SAVAŞ YILLARINDA EYNESİL-GÖRELE YÖRESİ (6)…
Savaş haliydi… Asker kaçakları da çoktu ve bunlardan bazıları, ellerinde ordudan gasp ettikleri tüfeklerle gezip, eşkıyalık yapıyorlardı. Ancak her muhacir aynı değildi. Ölmemek için başkasının malından izinsiz yiyen ve ardından üzülenler, günahını sorgulayanlar da vardı, istemli olarak eşkıyalık yapanlar da… Devletin kontrol mekanizması zayıflamıştı. Suç işleyenler tespit edilip cezalandırılamıyordu. Bu nedenle, isteyen istediği suçu işleyebiliyordu…
Ruslar yörede ilerlerken bir yandan da etrafı yakıp yıkıyor, halka işkence ve katliam uyguluyorlardı. Gözü dönmüş Rus askerleri bahçelere, ekinlere ve hayvanlara saldırıyorlardı. Bu durumun en önemli tanıklıklarından biri de daha önce zikrolunan Göreleli Rüstemzade Abdülhamid Efendi’nin Bağdat’taki esareti sırasında, ailesinin Rusların yaptıklarına dair kendisine yazdığı mektuplardır.
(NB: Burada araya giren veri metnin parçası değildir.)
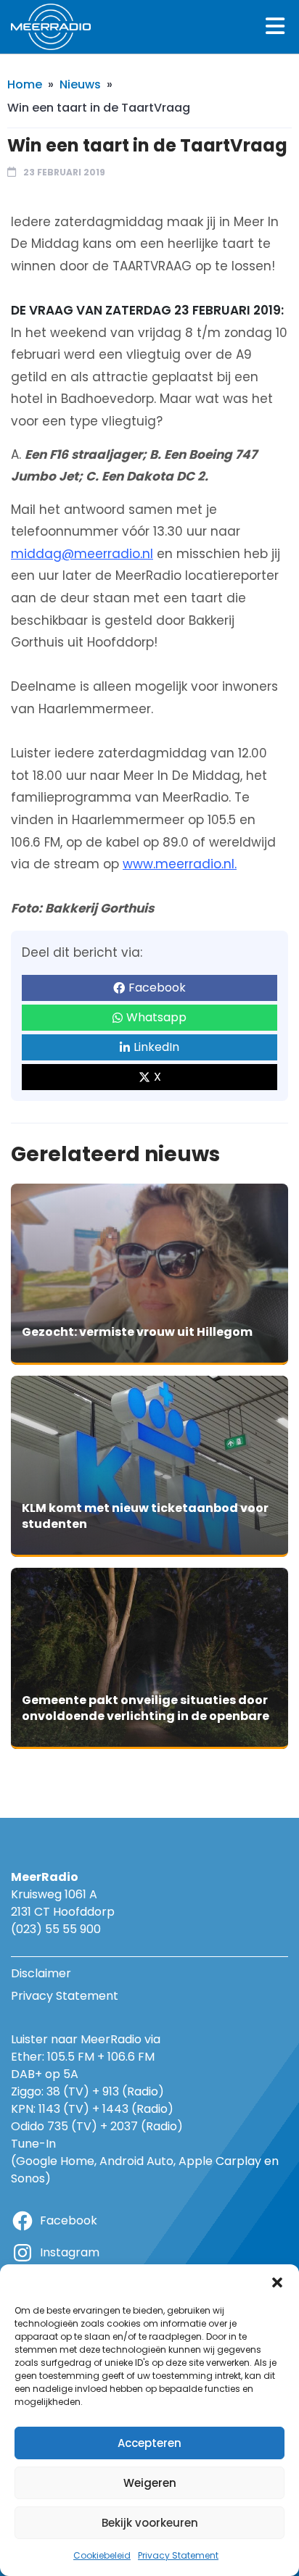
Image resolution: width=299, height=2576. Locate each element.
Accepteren (149, 2443)
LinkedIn (156, 1047)
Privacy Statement (178, 2555)
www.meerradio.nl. (180, 864)
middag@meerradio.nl (82, 553)
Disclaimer (41, 1973)
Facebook (157, 987)
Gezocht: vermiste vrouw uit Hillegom (137, 1332)
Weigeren (149, 2482)
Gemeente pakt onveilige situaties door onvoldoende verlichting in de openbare (145, 1708)
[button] (277, 2282)
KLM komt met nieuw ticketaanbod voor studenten (145, 1516)
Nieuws (80, 84)
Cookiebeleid (102, 2555)
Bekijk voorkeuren (150, 2522)
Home (24, 84)
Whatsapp (156, 1017)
Ruslar Türk gençlerini kurşuna diziyor; yaşlılara, kadınlara ve çocuklara türlü işkenceler yapıyorlardı. Yörede Rusların saldırılarına maruz kalan birçok kadın intihar etmişti. Pek çok kişi, her şeye rağmen muhacir olmayarak, Rus askerine karşı direndi. Dernekler kurarak teşkilatlanıp mücadele verdiler.
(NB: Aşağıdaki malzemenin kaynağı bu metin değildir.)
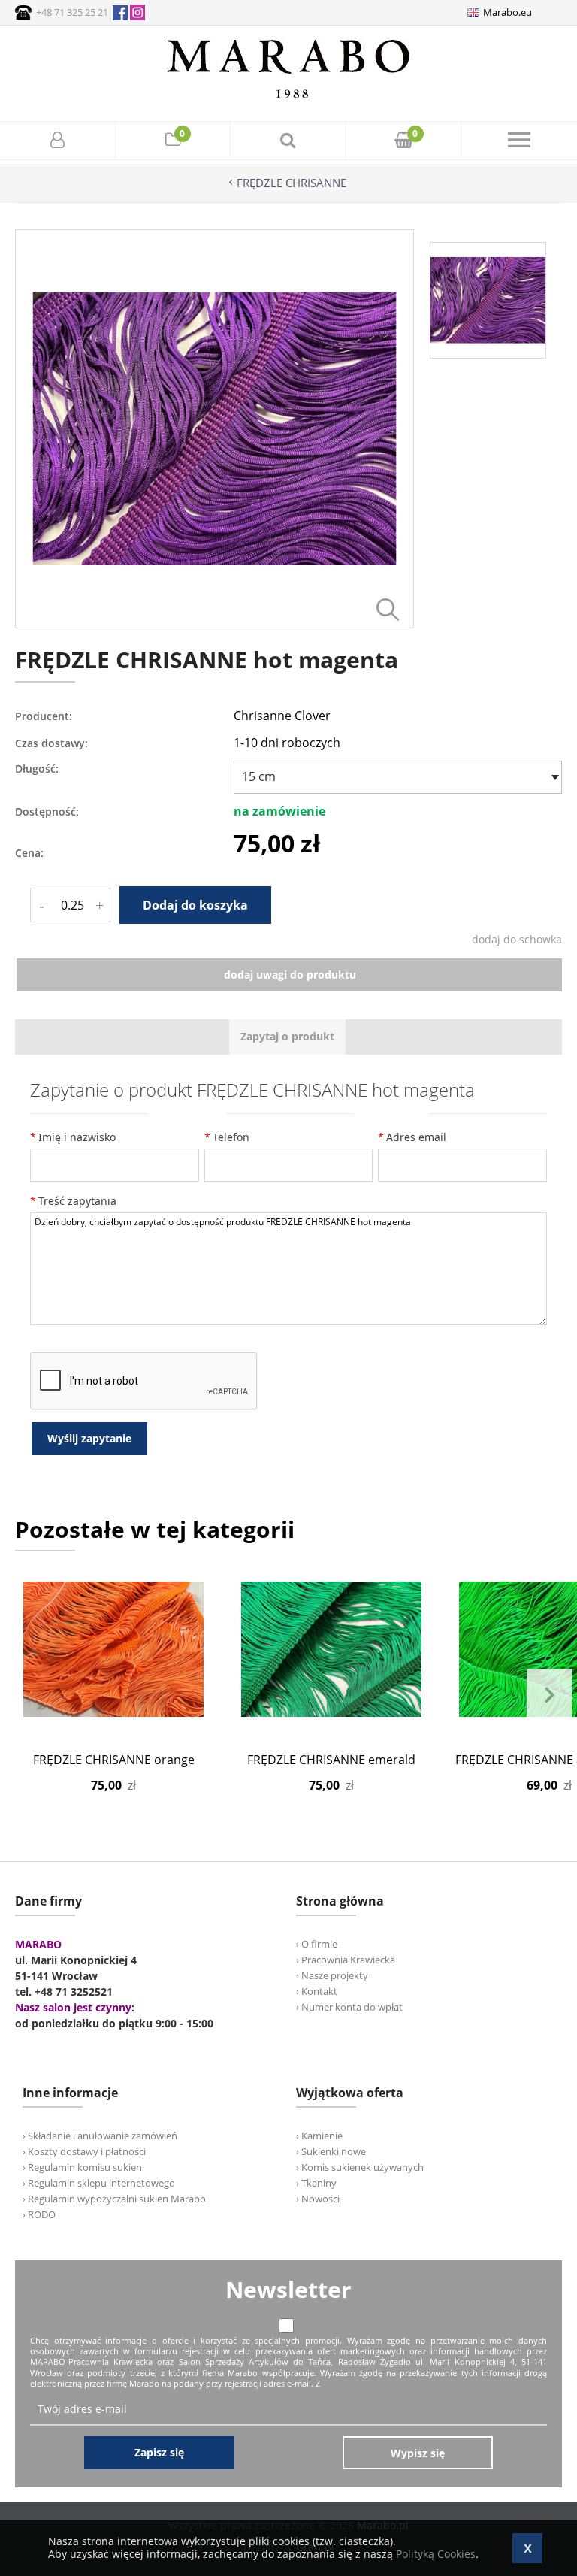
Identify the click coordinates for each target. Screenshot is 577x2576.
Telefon (231, 1137)
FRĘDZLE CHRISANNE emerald (331, 1759)
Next (549, 1695)
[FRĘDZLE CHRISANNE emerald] (331, 1649)
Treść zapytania (77, 1201)
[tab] (287, 1037)
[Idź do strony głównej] (288, 98)
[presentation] (287, 1037)
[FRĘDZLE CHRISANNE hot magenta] (214, 624)
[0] (172, 142)
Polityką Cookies (436, 2554)
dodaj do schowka (517, 939)
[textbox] (394, 776)
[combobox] (398, 777)
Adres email (416, 1137)
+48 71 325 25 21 (72, 12)
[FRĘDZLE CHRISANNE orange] (113, 1649)
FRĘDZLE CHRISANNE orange (114, 1759)
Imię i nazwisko (77, 1137)
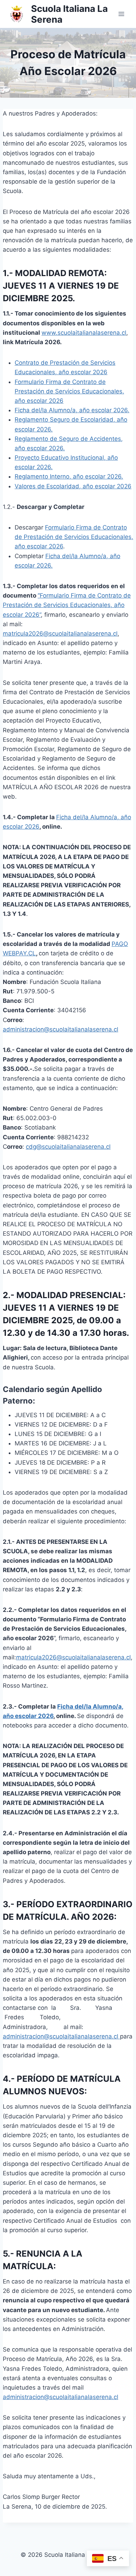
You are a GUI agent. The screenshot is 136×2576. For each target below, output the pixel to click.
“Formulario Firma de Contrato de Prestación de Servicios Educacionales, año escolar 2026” (67, 605)
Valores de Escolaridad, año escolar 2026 (73, 486)
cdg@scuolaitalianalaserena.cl (68, 1146)
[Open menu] (121, 13)
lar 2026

Rusların Eynesil’de işgal sürecinde yaptığı büyük katliamlardan birinin de ilçenin batısındaki Mançaba deresi boyunda gerçekleştiği bilinmektedir. Anlatılanlara göre onlarca Türk genci işgale direndiği için burada Rus güçleri tarafından katledilerek dereye gömülmüştür.
Birinci Dünya Savaşı sürecinde bölge genelinde askeri teşkilatlanmaya ağırlık verildi. 1916 Temmuz-Ağustos’unda Rus işgaline uğrayan yörede, Dizgine’ye karargâh kurulmuş ve karargâh, Rus askerlerinin çekilişine kadar burada kalmıştır. O günlerde yörede kullanılan mevziler hala belirgin biçimde ortadadır.
Rus işgali bölgede bir buçuk yıldan fazla sürdü. 1917 Aralık’ında Osmanlı Devleti ile Rusya arasında imzalanan Erzincan Ateşkesi’yle, Rus askerleri cepheden çekilmeye başladı. Rusya’da gerçekleşen Ekim Devrimi, Rus askerinin yöreden çekilişiyle yakından ilişkiliydi. Doğu Karadeniz’de Rusların ulaştıkları en son nokta Harşit çayı (Tirebolu) oldu. Ancak Ruslar geri çekilirken, doğuda Ermenilerin kendilerini Kürtlerden korumaları gerektiği bahanesiyle onları silahlandırdılar. Silahlanan Ermeniler, silahlarını bahaneleri dışında kullanarak yurdun çeşitli yerlerinde Türklere karşı ayaklandılar. Sayısız işkence katliamda bulundular.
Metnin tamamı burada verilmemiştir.